The design and optimization of solvent assisted thermal recovery processes for heavy oil and bitumen require accurate predictions of viscosity as a function of temperature, pressure, and composition. In this case study, the performance of the Expanded Fluid (EF) viscosity model is tested on viscosity data for an Alberta bitumen diluted with carbon dioxide (5.2 wt%), ethane (5.1 wt%), propane (7.6 and 16 wt%), n-butane (14.5 wt%), n-pentane (15 and 30 wt%) and n-heptane (15 and 30 wt%) at temperatures from 20 to 175°C and pressures up to 10 MPa. The main input to the EF model is the density of the fluid and densities were measured at the same conditions as the viscosity measurements.
The viscosity of the bitumen was fitted with average absolute relative deviation (AARD) of 8%. The viscosities of the diluted bitumen mixtures were predicted without tuning with an overall AARD of 17% when using measured densities as an input. The viscosity predictions were improved to an AARD of 7% using generalized viscosity binary interaction parameters. When using densities calculated with an excess volume based mixing rule, the viscosity predictions were slightly more deviated with an overall AARD of 10%.

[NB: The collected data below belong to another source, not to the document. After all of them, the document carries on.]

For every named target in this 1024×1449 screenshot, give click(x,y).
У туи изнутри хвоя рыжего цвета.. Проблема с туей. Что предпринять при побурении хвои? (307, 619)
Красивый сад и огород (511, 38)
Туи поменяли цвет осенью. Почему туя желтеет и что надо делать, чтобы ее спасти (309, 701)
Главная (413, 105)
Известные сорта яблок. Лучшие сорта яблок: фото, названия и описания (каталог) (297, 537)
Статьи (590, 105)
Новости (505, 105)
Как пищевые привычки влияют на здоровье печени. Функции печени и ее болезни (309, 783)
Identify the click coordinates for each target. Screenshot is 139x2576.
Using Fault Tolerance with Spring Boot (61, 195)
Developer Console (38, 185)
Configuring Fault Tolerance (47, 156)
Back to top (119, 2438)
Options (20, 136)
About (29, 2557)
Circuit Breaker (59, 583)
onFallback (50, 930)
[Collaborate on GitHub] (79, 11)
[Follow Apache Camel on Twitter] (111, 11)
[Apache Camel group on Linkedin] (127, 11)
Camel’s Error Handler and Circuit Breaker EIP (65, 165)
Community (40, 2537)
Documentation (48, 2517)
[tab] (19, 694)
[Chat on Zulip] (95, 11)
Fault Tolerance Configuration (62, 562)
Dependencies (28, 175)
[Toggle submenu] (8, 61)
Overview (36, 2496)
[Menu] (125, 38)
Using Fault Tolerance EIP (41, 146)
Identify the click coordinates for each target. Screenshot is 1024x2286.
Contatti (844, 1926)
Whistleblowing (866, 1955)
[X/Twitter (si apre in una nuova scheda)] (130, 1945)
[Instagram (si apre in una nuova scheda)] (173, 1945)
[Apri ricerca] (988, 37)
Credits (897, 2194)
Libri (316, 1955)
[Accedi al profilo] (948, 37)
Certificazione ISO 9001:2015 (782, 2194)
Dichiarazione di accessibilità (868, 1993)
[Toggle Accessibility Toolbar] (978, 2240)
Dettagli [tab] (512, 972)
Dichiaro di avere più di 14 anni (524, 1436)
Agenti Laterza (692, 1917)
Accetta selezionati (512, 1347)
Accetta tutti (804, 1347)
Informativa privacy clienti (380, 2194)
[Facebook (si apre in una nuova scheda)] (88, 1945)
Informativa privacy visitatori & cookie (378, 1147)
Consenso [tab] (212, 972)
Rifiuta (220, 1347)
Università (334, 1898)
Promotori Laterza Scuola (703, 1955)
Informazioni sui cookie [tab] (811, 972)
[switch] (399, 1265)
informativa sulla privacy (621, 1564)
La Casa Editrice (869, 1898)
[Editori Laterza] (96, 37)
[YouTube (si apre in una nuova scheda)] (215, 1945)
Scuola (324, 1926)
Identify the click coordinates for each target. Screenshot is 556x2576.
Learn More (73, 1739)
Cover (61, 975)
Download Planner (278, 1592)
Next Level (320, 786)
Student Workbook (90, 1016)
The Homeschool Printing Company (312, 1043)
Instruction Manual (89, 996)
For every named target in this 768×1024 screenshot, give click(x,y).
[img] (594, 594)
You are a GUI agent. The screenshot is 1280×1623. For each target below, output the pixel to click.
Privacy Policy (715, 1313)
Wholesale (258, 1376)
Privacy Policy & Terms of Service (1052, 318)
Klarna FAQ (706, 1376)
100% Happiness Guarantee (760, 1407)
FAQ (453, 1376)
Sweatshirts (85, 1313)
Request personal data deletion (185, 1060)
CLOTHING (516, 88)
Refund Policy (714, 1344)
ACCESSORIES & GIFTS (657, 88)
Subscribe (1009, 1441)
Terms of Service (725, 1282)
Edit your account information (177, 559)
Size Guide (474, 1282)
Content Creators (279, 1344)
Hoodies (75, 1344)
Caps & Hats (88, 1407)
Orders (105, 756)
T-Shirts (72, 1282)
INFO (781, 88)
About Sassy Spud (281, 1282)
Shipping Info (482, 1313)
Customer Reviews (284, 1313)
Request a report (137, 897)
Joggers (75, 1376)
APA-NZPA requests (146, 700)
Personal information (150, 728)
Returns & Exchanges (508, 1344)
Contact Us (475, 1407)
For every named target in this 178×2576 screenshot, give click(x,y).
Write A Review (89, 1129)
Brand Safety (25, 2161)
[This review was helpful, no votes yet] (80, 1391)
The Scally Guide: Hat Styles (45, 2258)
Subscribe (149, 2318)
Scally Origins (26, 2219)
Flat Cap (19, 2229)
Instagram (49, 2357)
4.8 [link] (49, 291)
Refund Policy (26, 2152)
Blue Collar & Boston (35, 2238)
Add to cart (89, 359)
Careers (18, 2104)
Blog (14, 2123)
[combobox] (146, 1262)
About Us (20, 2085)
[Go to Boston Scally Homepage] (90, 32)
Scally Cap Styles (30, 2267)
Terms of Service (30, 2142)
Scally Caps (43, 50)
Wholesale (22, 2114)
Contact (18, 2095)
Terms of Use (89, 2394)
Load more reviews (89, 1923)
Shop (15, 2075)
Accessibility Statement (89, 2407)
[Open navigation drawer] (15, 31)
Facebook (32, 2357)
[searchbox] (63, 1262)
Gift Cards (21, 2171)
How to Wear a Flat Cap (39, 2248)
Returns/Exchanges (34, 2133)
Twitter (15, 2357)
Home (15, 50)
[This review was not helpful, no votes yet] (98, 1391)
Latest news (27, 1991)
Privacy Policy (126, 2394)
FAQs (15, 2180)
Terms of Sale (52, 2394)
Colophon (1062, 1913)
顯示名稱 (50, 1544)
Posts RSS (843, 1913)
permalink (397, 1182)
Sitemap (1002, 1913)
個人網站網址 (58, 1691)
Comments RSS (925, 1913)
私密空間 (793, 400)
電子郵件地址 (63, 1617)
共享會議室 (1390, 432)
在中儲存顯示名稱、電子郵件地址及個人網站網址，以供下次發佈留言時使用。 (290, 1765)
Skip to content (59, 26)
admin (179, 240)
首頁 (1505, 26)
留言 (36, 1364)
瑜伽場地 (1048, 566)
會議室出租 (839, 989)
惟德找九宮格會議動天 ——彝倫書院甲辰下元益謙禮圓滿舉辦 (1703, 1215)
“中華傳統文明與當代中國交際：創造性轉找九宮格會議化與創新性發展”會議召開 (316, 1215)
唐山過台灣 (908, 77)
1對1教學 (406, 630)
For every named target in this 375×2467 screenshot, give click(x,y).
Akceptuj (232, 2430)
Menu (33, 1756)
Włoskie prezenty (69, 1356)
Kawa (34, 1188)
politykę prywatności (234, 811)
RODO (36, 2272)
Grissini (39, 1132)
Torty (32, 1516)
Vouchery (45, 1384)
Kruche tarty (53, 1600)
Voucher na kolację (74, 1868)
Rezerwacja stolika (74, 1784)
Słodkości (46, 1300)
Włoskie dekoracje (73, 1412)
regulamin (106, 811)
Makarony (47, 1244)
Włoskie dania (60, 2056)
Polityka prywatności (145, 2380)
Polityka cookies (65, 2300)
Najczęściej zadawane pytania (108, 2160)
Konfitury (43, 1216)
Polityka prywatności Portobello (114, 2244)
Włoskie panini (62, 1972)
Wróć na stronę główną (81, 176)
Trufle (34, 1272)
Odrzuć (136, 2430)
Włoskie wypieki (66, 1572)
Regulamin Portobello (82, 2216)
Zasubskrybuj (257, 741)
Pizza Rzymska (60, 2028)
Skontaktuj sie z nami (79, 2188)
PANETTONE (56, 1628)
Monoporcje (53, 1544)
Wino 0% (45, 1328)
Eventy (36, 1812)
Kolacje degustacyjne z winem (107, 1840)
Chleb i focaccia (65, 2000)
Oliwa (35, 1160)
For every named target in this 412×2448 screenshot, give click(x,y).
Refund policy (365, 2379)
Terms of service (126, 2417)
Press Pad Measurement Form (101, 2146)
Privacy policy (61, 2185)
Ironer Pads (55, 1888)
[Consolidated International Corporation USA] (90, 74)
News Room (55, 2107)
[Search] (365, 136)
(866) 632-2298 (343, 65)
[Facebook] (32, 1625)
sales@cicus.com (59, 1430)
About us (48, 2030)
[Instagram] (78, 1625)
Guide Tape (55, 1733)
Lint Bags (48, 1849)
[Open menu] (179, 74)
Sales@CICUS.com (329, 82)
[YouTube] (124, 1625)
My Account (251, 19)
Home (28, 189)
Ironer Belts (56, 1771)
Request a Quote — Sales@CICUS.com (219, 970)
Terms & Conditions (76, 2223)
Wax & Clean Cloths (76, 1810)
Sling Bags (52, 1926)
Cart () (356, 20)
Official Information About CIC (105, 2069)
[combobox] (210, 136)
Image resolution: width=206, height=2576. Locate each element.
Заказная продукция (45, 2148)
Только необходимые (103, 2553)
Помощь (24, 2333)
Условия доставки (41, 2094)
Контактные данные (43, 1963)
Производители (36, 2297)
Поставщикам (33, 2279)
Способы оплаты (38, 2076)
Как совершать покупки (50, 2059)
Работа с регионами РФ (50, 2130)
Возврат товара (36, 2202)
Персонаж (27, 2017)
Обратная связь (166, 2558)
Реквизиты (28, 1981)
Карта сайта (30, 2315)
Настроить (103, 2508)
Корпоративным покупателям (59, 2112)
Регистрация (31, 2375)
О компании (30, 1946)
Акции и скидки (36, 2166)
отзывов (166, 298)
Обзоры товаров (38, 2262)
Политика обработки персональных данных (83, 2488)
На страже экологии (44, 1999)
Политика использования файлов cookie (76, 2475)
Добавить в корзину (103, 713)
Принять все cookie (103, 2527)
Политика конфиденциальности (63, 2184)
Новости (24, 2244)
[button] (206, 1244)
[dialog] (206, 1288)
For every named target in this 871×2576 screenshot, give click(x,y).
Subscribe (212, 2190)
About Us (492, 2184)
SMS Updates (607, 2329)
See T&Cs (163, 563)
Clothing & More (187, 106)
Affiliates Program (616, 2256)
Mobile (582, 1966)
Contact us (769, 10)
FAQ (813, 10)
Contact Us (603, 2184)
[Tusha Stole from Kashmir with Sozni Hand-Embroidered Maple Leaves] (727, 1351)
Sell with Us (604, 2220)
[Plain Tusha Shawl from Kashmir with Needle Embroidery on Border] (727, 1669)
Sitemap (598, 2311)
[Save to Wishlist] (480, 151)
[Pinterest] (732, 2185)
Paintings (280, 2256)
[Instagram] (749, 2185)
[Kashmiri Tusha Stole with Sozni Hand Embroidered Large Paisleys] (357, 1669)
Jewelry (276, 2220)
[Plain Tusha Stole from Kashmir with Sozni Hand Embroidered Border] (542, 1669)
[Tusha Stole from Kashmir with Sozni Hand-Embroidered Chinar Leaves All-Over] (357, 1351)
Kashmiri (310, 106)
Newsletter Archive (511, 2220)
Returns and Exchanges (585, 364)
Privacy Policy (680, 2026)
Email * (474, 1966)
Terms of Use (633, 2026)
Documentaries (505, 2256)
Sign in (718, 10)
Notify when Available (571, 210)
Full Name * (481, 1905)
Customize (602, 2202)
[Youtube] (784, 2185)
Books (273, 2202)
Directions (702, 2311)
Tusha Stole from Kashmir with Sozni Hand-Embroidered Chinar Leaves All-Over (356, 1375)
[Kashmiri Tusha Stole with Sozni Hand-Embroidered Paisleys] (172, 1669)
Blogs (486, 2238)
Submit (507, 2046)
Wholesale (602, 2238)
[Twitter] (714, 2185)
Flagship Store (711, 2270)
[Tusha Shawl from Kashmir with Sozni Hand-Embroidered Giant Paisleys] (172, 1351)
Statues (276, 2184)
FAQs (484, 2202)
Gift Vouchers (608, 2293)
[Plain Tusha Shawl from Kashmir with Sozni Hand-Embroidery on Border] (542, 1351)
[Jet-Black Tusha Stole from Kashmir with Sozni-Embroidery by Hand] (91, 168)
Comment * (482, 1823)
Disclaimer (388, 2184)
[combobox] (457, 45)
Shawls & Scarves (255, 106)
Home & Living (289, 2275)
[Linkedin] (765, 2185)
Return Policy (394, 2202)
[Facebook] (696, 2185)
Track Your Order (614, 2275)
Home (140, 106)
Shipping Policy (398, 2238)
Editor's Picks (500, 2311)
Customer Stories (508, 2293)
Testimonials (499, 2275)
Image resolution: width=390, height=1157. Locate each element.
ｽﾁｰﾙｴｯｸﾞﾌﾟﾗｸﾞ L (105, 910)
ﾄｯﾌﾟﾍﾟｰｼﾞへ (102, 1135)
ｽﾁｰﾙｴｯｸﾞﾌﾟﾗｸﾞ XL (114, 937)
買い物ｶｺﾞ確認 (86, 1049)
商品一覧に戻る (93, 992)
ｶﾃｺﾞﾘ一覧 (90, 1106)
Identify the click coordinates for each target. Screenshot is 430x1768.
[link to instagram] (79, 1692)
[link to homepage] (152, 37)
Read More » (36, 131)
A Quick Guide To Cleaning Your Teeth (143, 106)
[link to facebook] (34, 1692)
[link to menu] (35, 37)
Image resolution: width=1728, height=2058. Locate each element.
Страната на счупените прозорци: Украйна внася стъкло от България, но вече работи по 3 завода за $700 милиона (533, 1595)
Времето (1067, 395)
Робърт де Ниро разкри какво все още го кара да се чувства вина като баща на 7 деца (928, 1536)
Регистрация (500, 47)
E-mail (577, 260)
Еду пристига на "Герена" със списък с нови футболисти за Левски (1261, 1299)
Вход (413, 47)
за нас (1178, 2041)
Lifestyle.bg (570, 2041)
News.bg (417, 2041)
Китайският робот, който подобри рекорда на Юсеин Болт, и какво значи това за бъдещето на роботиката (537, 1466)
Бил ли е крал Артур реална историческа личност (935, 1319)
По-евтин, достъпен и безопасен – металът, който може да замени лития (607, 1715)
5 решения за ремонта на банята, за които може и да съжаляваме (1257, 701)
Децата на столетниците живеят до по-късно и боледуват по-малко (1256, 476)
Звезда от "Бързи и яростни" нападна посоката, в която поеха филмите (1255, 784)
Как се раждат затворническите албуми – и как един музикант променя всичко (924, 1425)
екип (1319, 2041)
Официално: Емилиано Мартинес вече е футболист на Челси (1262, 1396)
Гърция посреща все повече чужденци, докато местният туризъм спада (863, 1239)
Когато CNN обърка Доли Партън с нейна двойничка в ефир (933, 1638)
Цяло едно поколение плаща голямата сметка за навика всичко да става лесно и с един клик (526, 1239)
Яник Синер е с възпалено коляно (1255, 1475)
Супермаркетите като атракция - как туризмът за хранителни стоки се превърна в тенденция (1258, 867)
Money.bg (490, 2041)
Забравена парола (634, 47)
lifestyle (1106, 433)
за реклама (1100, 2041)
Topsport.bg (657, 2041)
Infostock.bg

The EF model predictions were used to evaluate the effectiveness of n-alkane solvents in reducing bitumen viscosity at in situ steam-solvent process conditions. The solubility of the solvent in bitumen was found to be the main factor controlling the mixture viscosity. The less volatile the solvent is, the greater is the viscosity reduction at a given pressure and temperature. As the process temperature increases, the greater is the viscosity reduction from a given solvent due to increased solubility at higher steam saturation pressures.